Au vu des éléments versés aux débats, le capital prêté s’élève à 10708 euros, et la somme des remboursements effectués par M. [M], [K], [V] [R] s’élève à 9436,74 euros.
Il s’en déduit une créance de 1271,26 euros au profit de la société SA FRANFINANCE.
Il convient donc de condamner M. [M], [K], [V] [R] à rembourser cette somme à la demanderesse, avec intérêts au taux légal à compter de la signification de la présente décision.
2. Sur les frais du procès et l’exécution provisoire
En application de l’article 696 du code de procédure civile, M. [M], [K], [V] [R], qui succombe à l’instance, sera condamné aux dépens.

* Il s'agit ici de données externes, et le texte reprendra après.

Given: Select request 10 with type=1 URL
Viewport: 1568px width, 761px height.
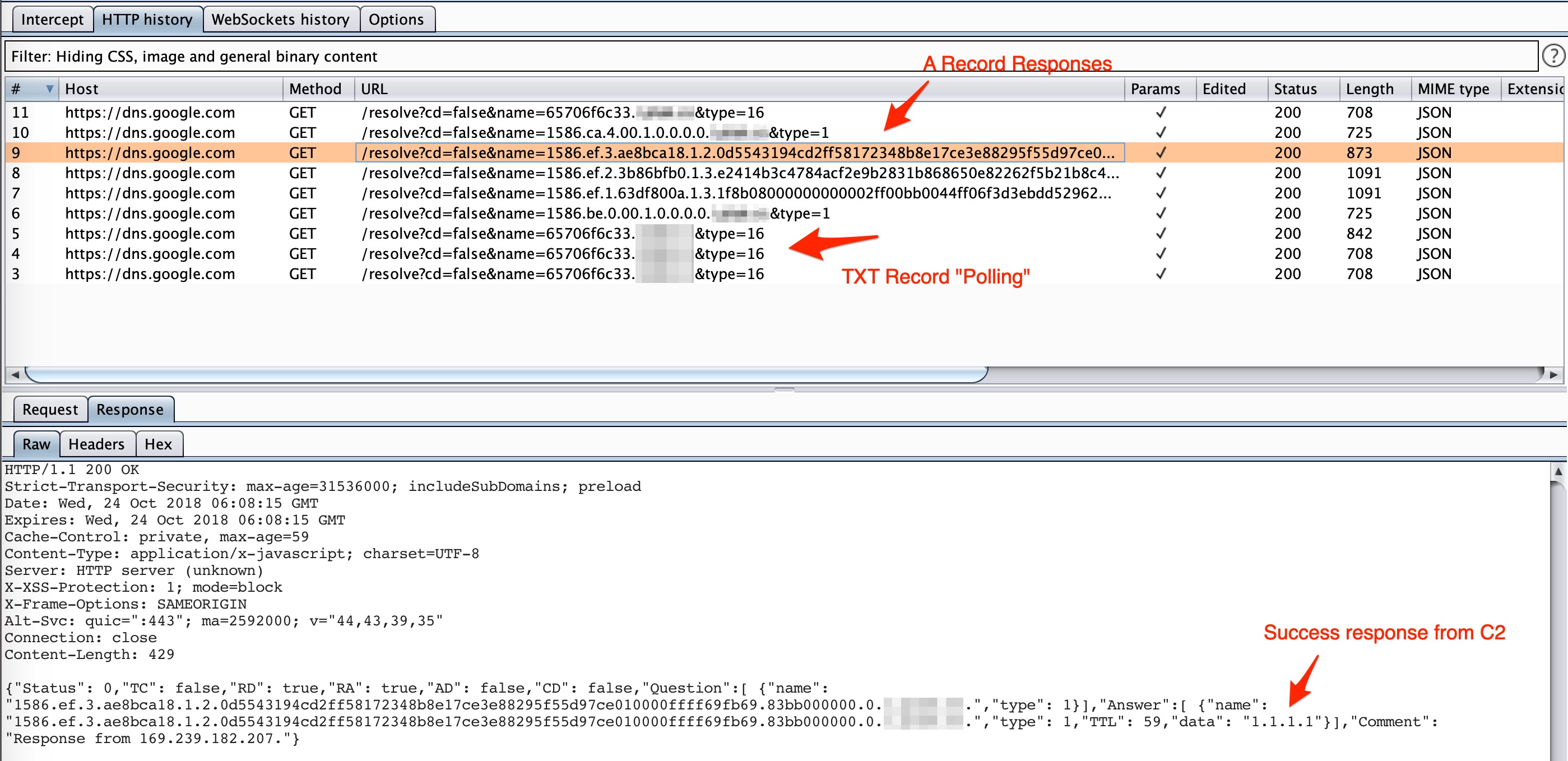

L’équité commande en revanche d’écarter toute condamnation sur le fondement de l’article 700 du code de procédure civile.
Enfin, selon l’article 514 du code de procédure civile, les décisions de première instance sont de droit exécutoires à titre provisoire à moins que la loi ou la décision rendue n’en dispose autrement. Selon l’article 514-1 du même code, le juge peut néanmoins écarter l’exécution provisoire de droit, en tout ou partie, s’il estime qu’elle est incompatible avec la nature de l’affaire. Il statue, d’office ou à la demande d’une partie, par décision spécialement motivée.
En l’espèce, compte tenu du montant et de l’ancienneté de la dette et de l’absence totale de reprise du paiement des mensualités de crédit depuis l’assignation, il n’y a pas lieu d’écarter l’exécution provisoire de la présente décision.
PAR CES MOTIFS
Le juge des contentieux de la protection, statuant après débats publics, par jugement mis à disposition au greffe, rendu par défaut et en dernier ressort,
CONSTATE que la déchéance du terme stipulé au profit de M. [M], [K], [V] [R] n’a pas été régulièrement prononcée,
DÉCLARE, en conséquence, irrecevable la demande de la société SA FRANFINANCE en paiement de l’intégralité du crédit souscrit par le défendeur le 10 octobre 2016,
PRONONCE toutefois la résolution du contrat de crédit souscrit par M. [M], [K], [V] [R] le 10 octobre 2016, auprès de la société SA FRANFINANCE,
CONSTATE, en conséquence, la déchéance du terme stipulé au profit de M. [M], [K], [V] [R], à compter du présent jugement,
CONDAMNE M. [M], [K], [V] [R] à payer à la société SA FRANFINANCE la somme de 1271,26 euros (mille deux cent soixante et onze euros et vingt-six centimes), à titre de restitution des sommes versées en application du contrat précité, avec intérêts au taux légal à compter de la signification du présent jugement,
DÉBOUTE la société SA FRANFINANCE du surplus de ses demandes,
DIT n’y avoir lieu d’écarter l’exécution provisoire de la présente décision,
DIT n’y avoir lieu à condamnation au titre de l’article 700 du code de procédure civile,
CONDAMNE M. [M], [K], [V] [R] aux dépens.
Ainsi signé par la juge et la greffière susnommées et mis à disposition des parties le 4 novembre 2025.